この作品はカナダの翻訳劇だが、日本でも急速に老齢化が進み近年一人住まいの老人、特に女性が多くなってきているが、このドラマは国境を越え、老人がどのように生きていくのか、どのように生きていくのが良いのだろうか?誰でも必ずやって来る“老い”の問題にスポットを当て、観客に老後の指針を教えてくれる心温まる物語だ。
舞台は1988年に冬季オリンピックが開かれたカナダのカルガリ。ここに住むフィップス夫人(佐々木愛)は、元大学で数学を教えていたがいまは退職、ハイウエーに面した大きな邸宅に一人侘びしくその日一日を過ごしている。年は70歳だ。
季節は晩秋。広い庭は落ち葉が降り積もっている。庭に出て来たフィップスが、落ち葉を拾い始めたが、「女の細腕」では春になっても終わりそうにない。
そこへ庭に若い男が入って来て彼女ののろのろした動作を見ていたが「一週25ドルで私を雇ってくれたら庭をきれいしてあげます、、、」と話を持ちかけた。
彼は工場の人員削減でクビになり失業中だ。彼の名前はティム(白幡大介)といい近所に、妻のジネット(青山真利子)と暮らしている。
彼女はデパートの苦情処理の仕事をしているが、いつも客の苦情に悩まされ早くこの仕事を辞めたいとぐちり、家庭内もしっくりいってないようだ。
初対面でティムをいぶかっていたフィップスだったが、目の前で落ち葉をみるみるうちに片付けていく様子が気に入り、ティムを雇うことになった。
そのうち落ち葉かきだけではなく、邸内の修理や後片付けもやるようになったとき、彼女からティムは数学を教えて貰うようにもなった。
だがフィップスのボケが進行していてハイウエーに飛出し草を摘み出て、危うくトラックに轢かれそうにもなるが、後でそんなことをしたのをすっかり忘れてしまう状態にもなった。
ジネットは苦情処理の仕事の傍ら夜はコンピュータの学校にいっていたが、成績も良く生命保険会社からコンピュータオペレータとして年俸3万2千ドルで採用する話があって彼女は有頂天になる。

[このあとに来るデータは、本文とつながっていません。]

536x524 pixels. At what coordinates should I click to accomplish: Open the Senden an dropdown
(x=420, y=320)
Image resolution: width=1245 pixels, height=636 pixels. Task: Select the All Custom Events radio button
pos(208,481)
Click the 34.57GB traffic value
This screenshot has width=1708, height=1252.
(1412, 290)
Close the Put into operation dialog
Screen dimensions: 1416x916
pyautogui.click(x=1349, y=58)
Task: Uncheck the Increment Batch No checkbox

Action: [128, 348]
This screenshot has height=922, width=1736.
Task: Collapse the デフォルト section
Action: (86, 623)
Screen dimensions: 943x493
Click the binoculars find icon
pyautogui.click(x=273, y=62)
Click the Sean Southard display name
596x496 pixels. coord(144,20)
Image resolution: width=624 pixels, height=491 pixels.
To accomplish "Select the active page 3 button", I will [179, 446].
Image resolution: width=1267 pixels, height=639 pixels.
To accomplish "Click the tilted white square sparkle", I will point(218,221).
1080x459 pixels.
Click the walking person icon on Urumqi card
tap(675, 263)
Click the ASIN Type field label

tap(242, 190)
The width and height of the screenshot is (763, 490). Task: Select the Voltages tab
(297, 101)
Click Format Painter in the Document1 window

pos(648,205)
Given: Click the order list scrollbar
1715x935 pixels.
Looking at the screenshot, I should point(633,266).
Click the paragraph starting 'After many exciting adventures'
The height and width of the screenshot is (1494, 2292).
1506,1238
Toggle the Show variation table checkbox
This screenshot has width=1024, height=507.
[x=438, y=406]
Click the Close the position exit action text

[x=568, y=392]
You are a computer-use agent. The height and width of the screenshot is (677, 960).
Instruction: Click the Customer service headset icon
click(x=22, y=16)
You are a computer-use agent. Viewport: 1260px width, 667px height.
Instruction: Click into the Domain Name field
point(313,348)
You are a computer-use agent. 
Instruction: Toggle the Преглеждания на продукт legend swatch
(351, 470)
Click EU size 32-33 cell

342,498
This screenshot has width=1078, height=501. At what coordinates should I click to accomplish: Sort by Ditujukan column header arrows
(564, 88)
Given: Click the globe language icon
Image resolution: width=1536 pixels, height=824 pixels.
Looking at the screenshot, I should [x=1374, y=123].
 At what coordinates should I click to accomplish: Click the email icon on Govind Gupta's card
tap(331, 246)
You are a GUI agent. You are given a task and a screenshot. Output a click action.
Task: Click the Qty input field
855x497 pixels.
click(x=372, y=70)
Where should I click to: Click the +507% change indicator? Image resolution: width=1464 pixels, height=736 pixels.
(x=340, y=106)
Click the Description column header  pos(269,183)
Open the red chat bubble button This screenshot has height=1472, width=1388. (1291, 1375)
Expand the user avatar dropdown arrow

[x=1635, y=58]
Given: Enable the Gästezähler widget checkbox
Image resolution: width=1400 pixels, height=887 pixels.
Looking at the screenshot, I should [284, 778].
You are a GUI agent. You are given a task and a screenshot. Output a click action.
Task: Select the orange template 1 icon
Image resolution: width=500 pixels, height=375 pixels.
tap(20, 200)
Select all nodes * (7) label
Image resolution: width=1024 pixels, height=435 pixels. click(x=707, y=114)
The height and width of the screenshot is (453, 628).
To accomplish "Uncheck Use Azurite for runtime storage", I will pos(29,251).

ところが会社はカルガリからもっと内陸へ700キロも入ったレジャイナにある。困ったのはティム、自分がいまジネットとレジャイナへ行ってしまったらボケが進み、一人ぽっちのフィップスを残していかなければならない。さあ弱った、、、。
季節はもう冬に入った。雪かきに来たティムにフィップスは「貴方はクビだ出て行って−」というなぜかというと二人のレジャイナ行きを知ってしまったからだった。そして「私は老人ホームに行くー」。
またフィップスは、ハイウエーにバックを手に双眼鏡を肩に掛け、亡き夫の名前を呼びながらさまよい歩く。それを見つけたティムとジネットはトラックが地響きとクラクションを流しながら通り過ぎる間隙を縫って、フィップスを助け出す、、、。
フィップス役の佐々木愛が、うなりを上げて通り過ぎる大型トラックのクラクションの嵐の中、夫の名前を呼びながらライトに浮き上がって来る姿に「危ない!早く歩道に戻れ!」と手に汗をにぎった。
文化座は佐々木愛の舞台生活50周年にこの作品をよくぞ選んだ。今の老人もこれからの人へもぜひ観劇してほしい。きっと貴方の心への“灯台”になるだろう。